Not worried about Bajaj, says Enfield

Royal Enfield launches Himalayan bike at Rs 1.55 lakh


Bajaj's entry into the fast growing 350cc-plus motorcycle market has not worried market leader Royal Enfield.

"When one succeeds in a segment, others try to enter and take a bite. Of course, there will be competition but we are not worried," Siddhartha Lal, managing director and chief executive officer of Eicher (the owner of Royal Enfield) told this newspaper.

Bajaj launched the Dominar, a 373cc premium sports motorcycle, in December at Rs 1.36 lakh. Rajiv Bajaj, managing director, said at the launch that the company was entering a "segment that has an existing tall leader (Enfield)".

"This segment is not open for anyone to simply enter and walk away with the market. One has to be the opposite of what the market leader is," he added.

Listing design, performance and price as three critical factors for any motorcycle, Bajaj said the Dominar would create a differentiation in all three. Delivery of the Dominar started in January, when the company sold 3,000 units.
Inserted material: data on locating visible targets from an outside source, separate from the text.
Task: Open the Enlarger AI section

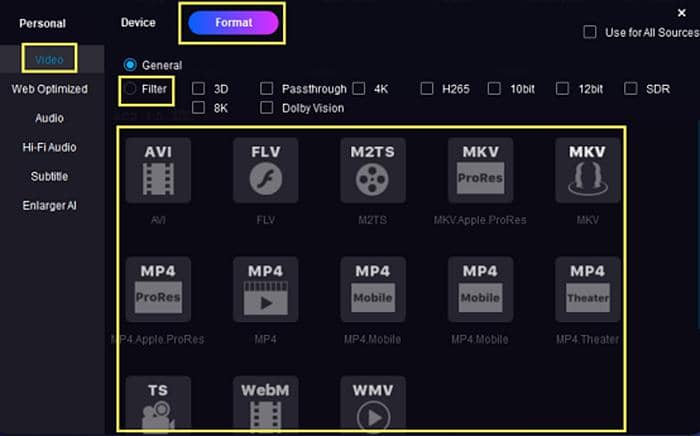Action: (49, 205)
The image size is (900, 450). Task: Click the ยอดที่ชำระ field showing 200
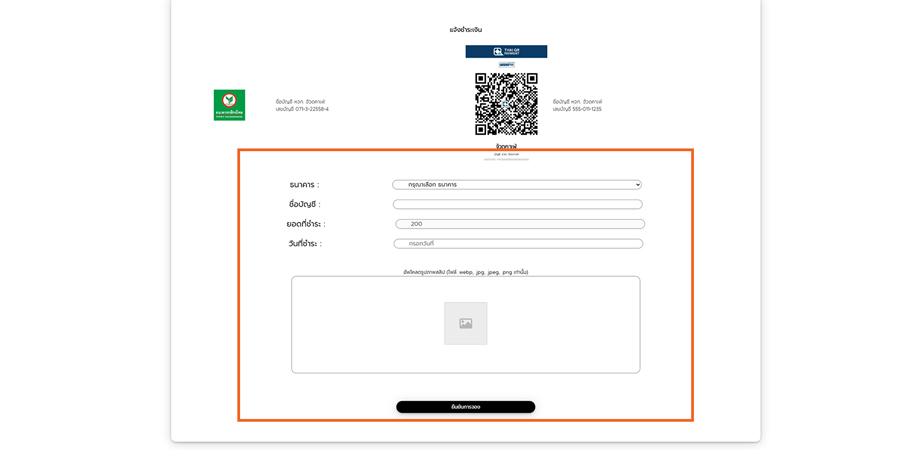[x=519, y=224]
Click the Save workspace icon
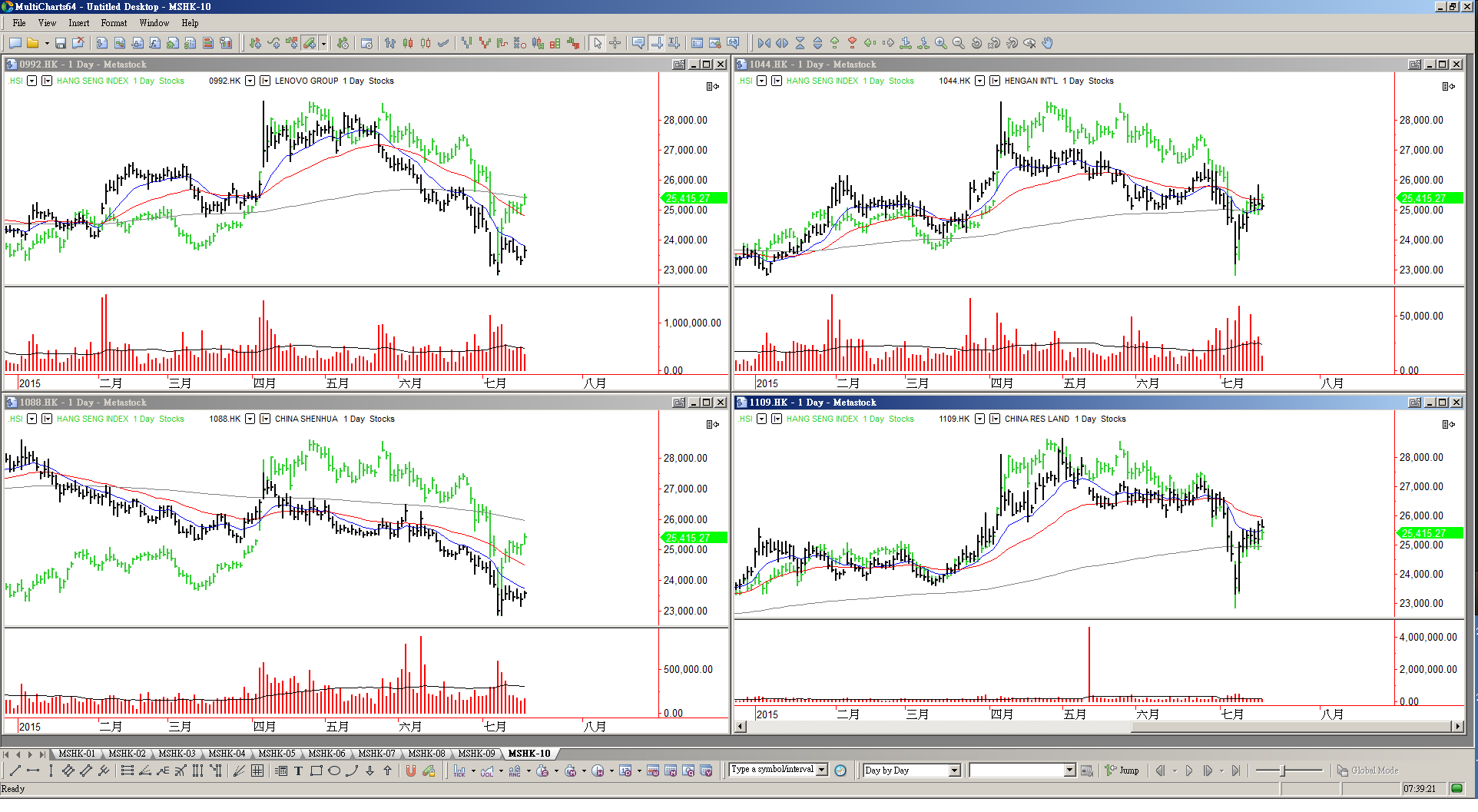1478x812 pixels. [x=61, y=44]
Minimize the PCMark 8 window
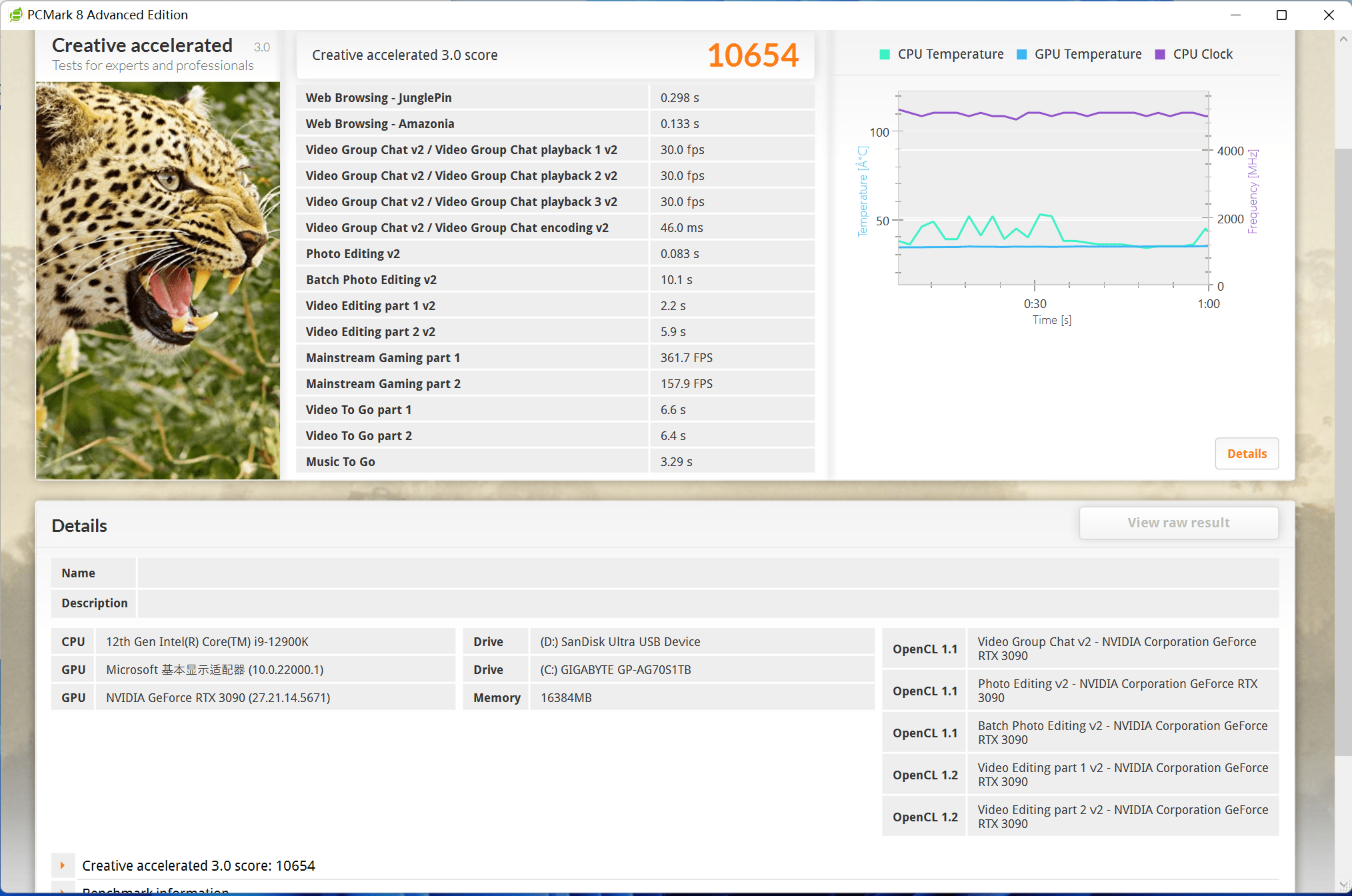Image resolution: width=1352 pixels, height=896 pixels. pos(1235,15)
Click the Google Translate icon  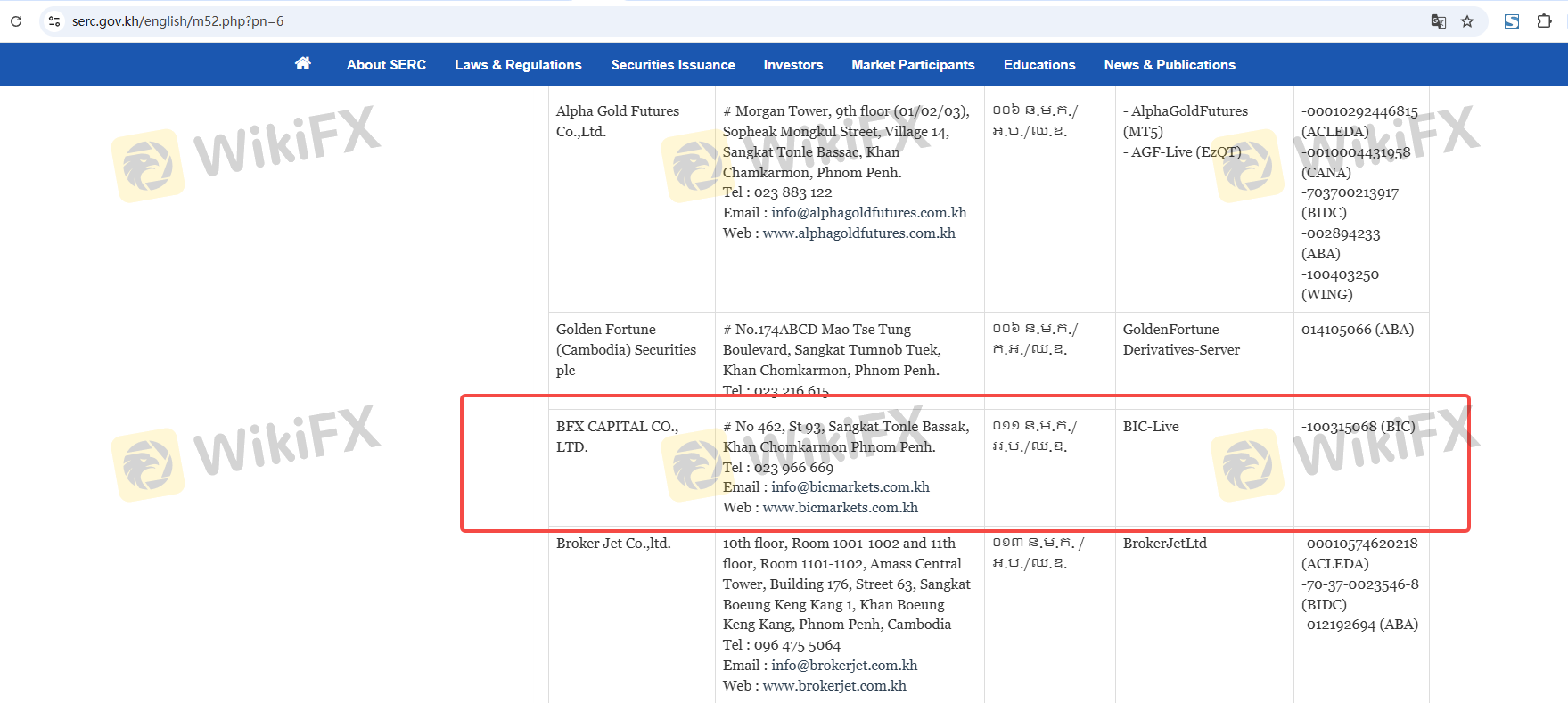(1438, 21)
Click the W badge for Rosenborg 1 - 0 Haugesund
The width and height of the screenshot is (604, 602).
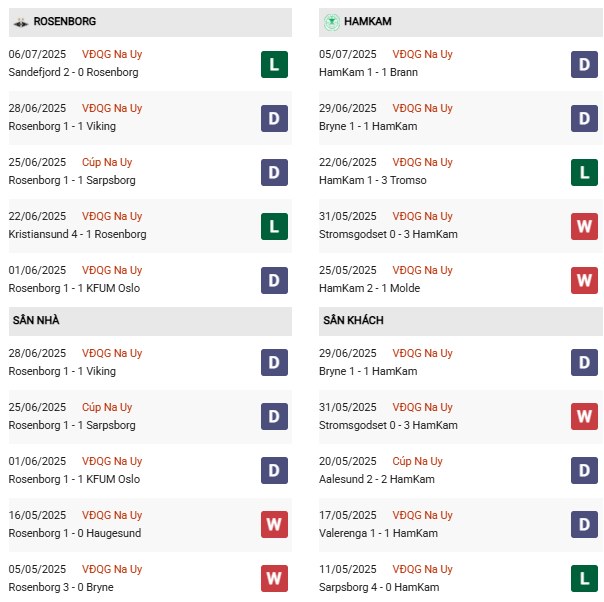(x=274, y=524)
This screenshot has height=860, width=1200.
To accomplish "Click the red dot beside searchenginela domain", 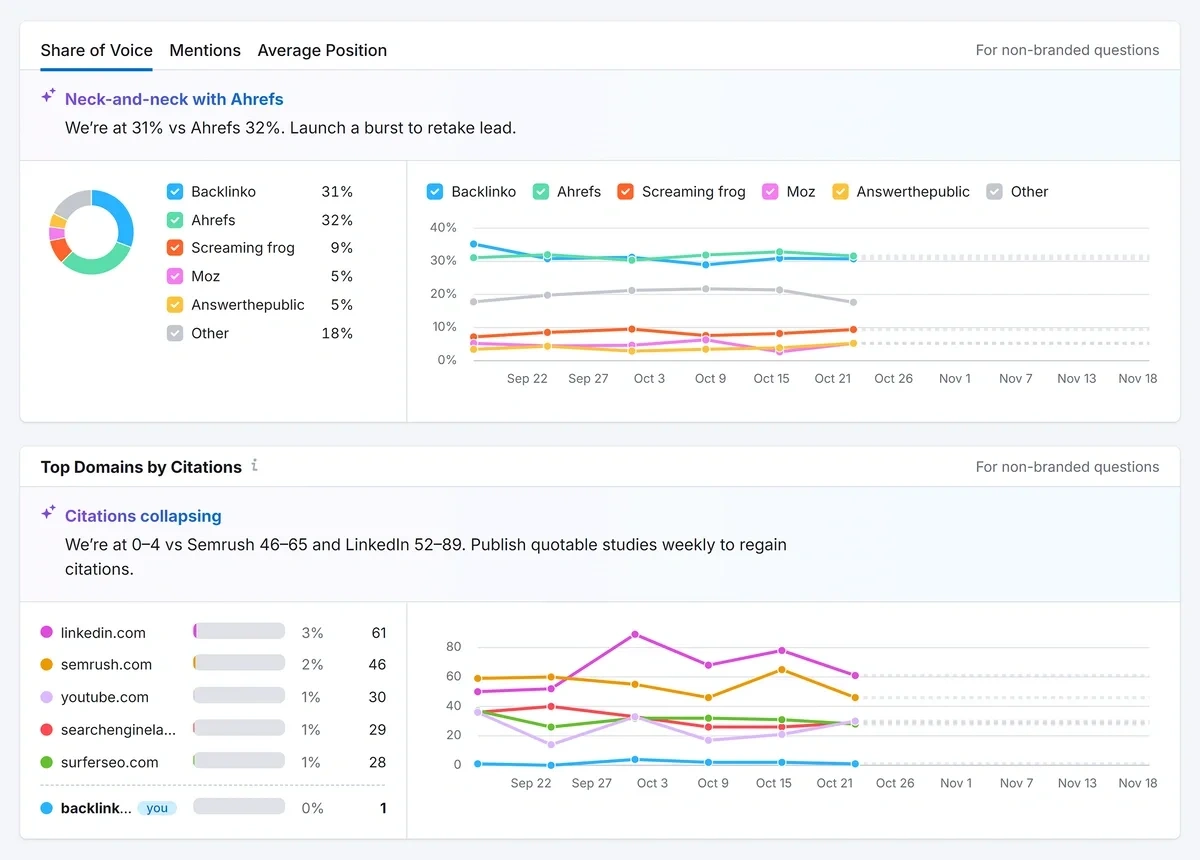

The company hopes to sell 4,000 units in February and then gradually take it up to the stated monthly target of 10,000 units by September.

Lal, whose company sells 48,000 motorcycles a month, including the iconic Bullet, said Enfield had 95 per cent of the 350cc-plus motorcycle market. "It is important for us to grow the size of the market. If others want to grow it, it is good," he adds.

The country has seen the entry of premium global two-wheeler entities Harley-Davidson and Triumph in recent years but their volumes remain tiny as compared to Enfield. Harley sells about 280 units a month; Triumph does 90. Luxury car maker BMW is working on a powerful sports bike with TVS Motor, which could be launched later this year.

The Eicher chief said Enfield offers a typical style of motorcycle which is not for all. "People who like us will come to us. We will continue to work on the brand, retail and marketing. People who are part of the Royal Enfield family continue to stick to the brand. They like what we do after we sell them the motorcycle," he said, referring to the rides and activities around the brand.

Lal said the company was adding about a 100 sales outlets yearly for reaching more and more buyers, especially in tier-III towns. The current store strength is 650. Enfield was among a few two-wheeler makers which continued to grow sales even after currency demonetisation. Its motorcycles have a waiting period of two to three months, with its plants at full capacity. The company is investing to set up another factory that will almost double the annual capacity to 900,000 units by 2018.